L'île est par ailleurs en train de perdre l'un de ses remparts pendant les longs mois d'hiver: la glace. Celle-ci a toujours servi de bouclier, son absence laisse aujourd'hui les côtes totalement exposées aux tempêtes hivernales. 

Le grès rouge des falaises est rendu plus friable par les épisodes de gel et de dégel, plus fréquents dorénavant. 

«Une tempête peut faire disparaître complètement une dune, une falaise, créer une brèche», avance Marie-Ève Giroux, directrice d'Attention FragÎles. 

La directrice d'Attention FragÎles, Marie-Ève Giroux.
La directrice d'Attention FragÎles, Marie-Ève Giroux.
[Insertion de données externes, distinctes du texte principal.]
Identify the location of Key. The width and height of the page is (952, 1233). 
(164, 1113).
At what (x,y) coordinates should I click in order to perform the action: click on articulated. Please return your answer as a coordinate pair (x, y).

Photo Sébastien St-Jean / AFP

Outre de la sensibilisation, notamment dans les écoles, son organisme travaille dans les dunes sur des solutions douces pour les revégétaliser et ainsi retenir le sable. 

Car les îles sont aussi aujourd'hui menacées par la submersion, à la fois en raison de l'élévation du niveau de la mer comme partout autour du globe, mais aussi car elles continuent de s'enfoncer. 

«Il faut prendre en compte des scénarios réalistes et ne plus faire l'autruche», estime Mayka Thibodeau. 

«On ne veut pas juste subir. On veut faire partie de la solution», ajoute-t-elle en énumérant les nombreuses recherches en cours dans son centre, dont une nouvelle technique de recharge de plage appelée «béton vert» qui utilise des coquilles de mollusques. 

L'idée: faire de leur archipel un laboratoire à taille humaine contre un danger qui menace des millions de personnes dans le monde. 

Photo Sébastien St-Jean / AFP
Photo Sébastien St-Jean / AFP

Il faut agir «rapidement», renchérit Marianne Papillon. Cette dernière occupe un poste tout récemment créé: médecin-conseil pour la santé publique spécialisée en changements climatiques, afin de sensibiliser la population. 

«C'est collectivement qu'il faut agir, le geste individuel n'a pas de sens si le collectif ne s'y met pas», explique Marianne Papillon. 

«Face aux tempêtes, les gens doivent faire le lien avec les changements climatiques», dit-elle. 

«Il faut aussi qu'ils se sentent concernés sans qu'ils développent pour autant de l'écoanxiété».